What the exercise asks:
Images excepted, the data below must be repeated exactly.
------
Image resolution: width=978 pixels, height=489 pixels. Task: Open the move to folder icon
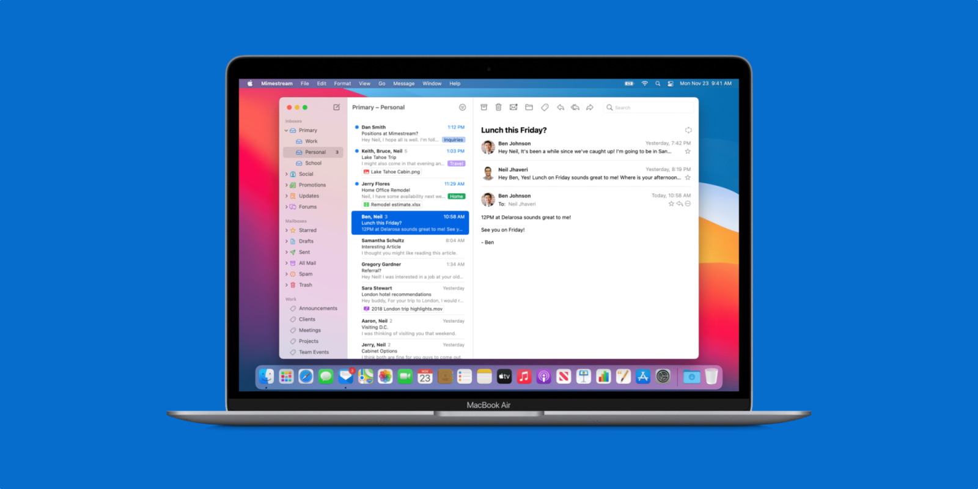click(529, 107)
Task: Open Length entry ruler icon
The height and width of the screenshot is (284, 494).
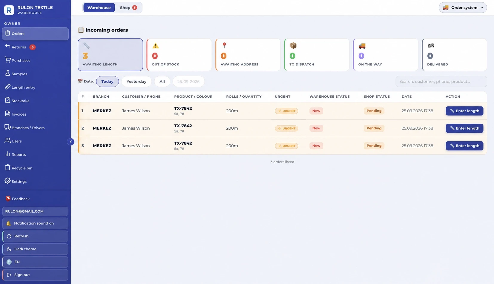Action: pos(7,87)
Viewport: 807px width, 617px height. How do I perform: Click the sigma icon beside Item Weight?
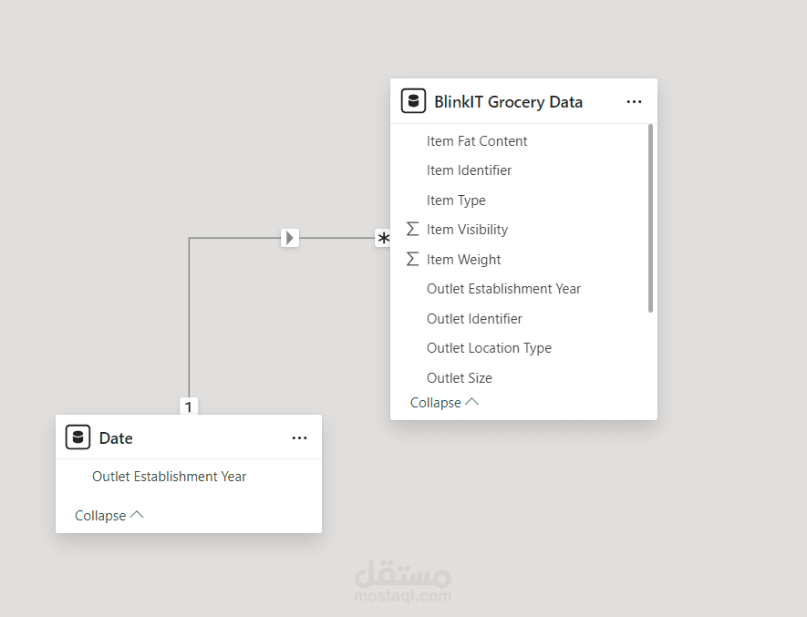click(x=412, y=259)
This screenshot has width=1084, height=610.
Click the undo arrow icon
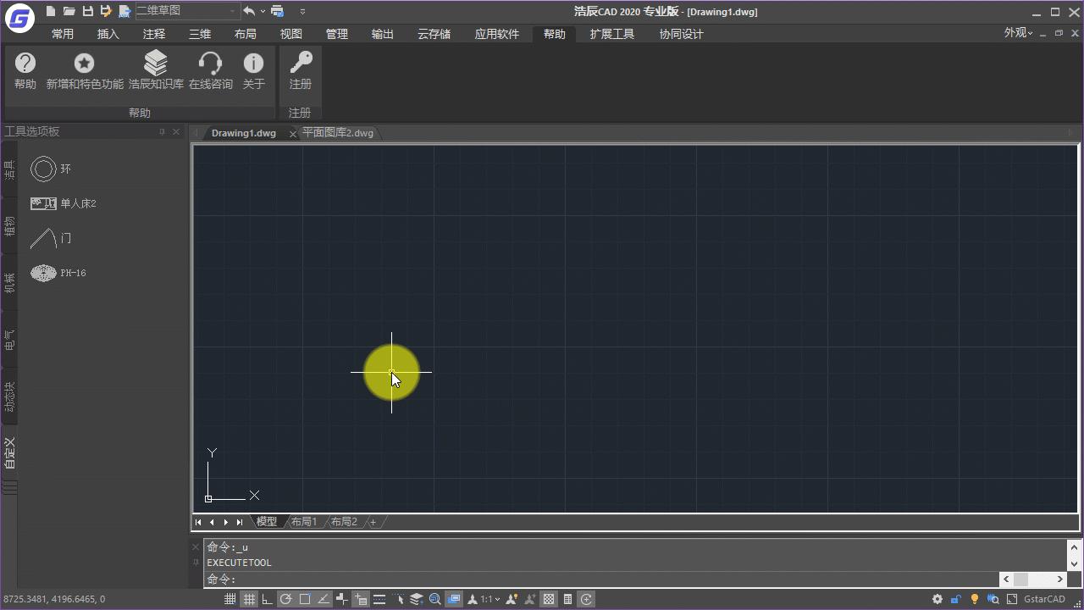[x=249, y=11]
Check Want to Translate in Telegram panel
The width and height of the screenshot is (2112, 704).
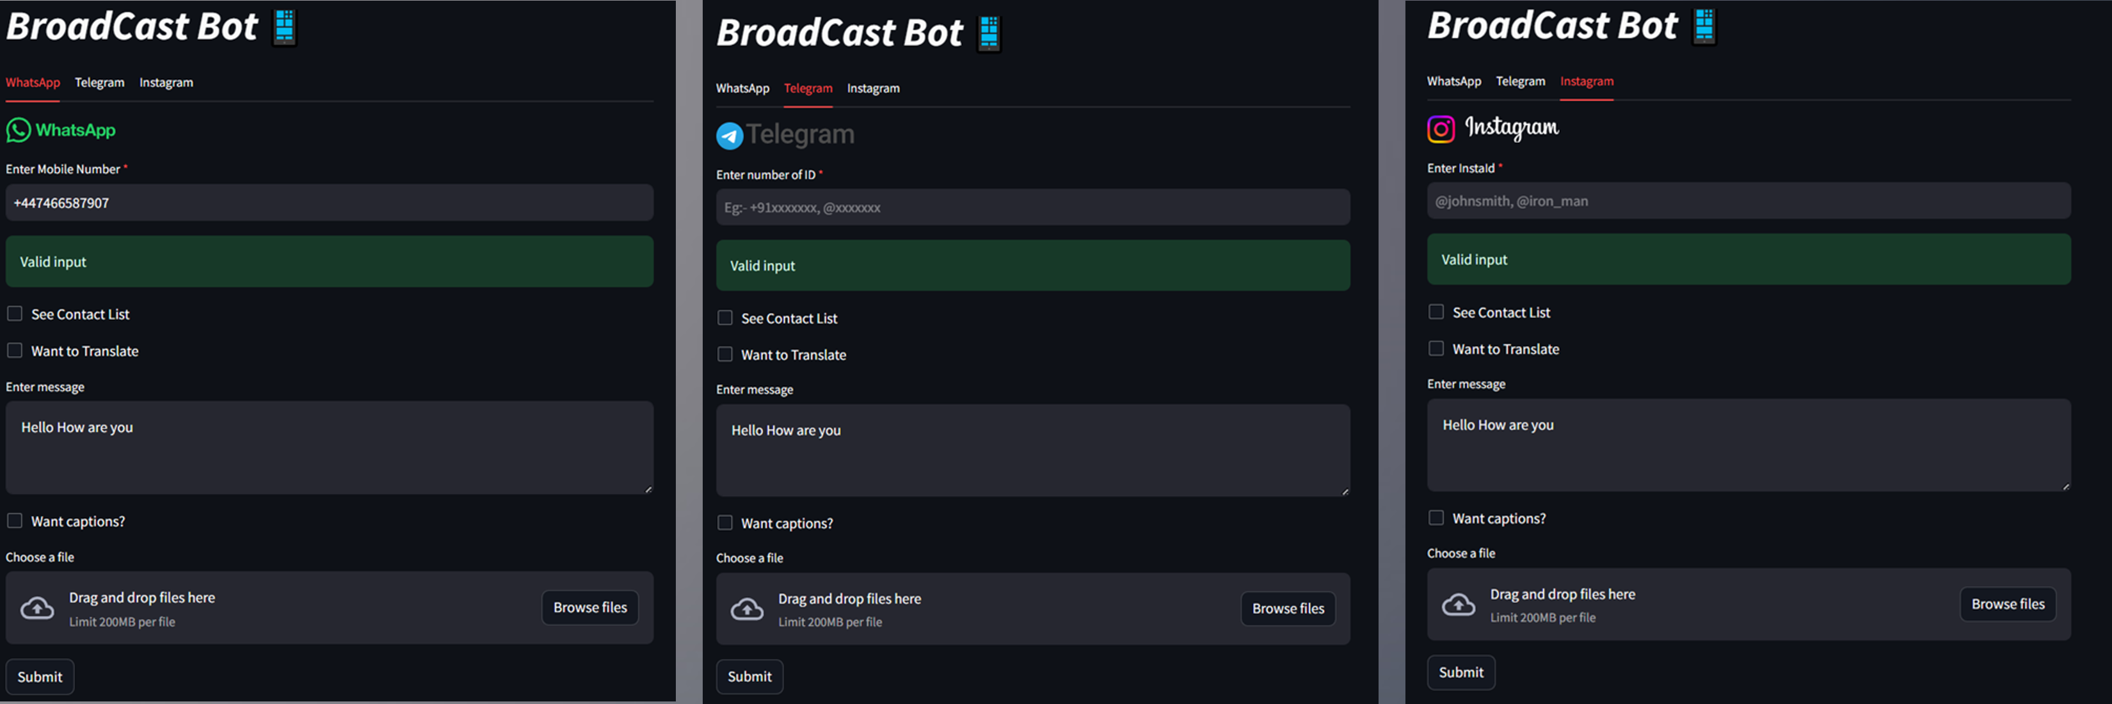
------
Answer area:
Image resolution: width=978 pixels, height=489 pixels. Task: Open the move to folder icon
click(529, 107)
Task: Open Length entry ruler icon
The height and width of the screenshot is (284, 494).
Action: pos(7,87)
Viewport: 807px width, 617px height. How do I perform: Click the sigma icon beside Item Weight?
click(x=412, y=259)
This screenshot has width=1084, height=610.
Click the undo arrow icon
[x=249, y=11]
Check Want to Translate in Telegram panel
The width and height of the screenshot is (2112, 704).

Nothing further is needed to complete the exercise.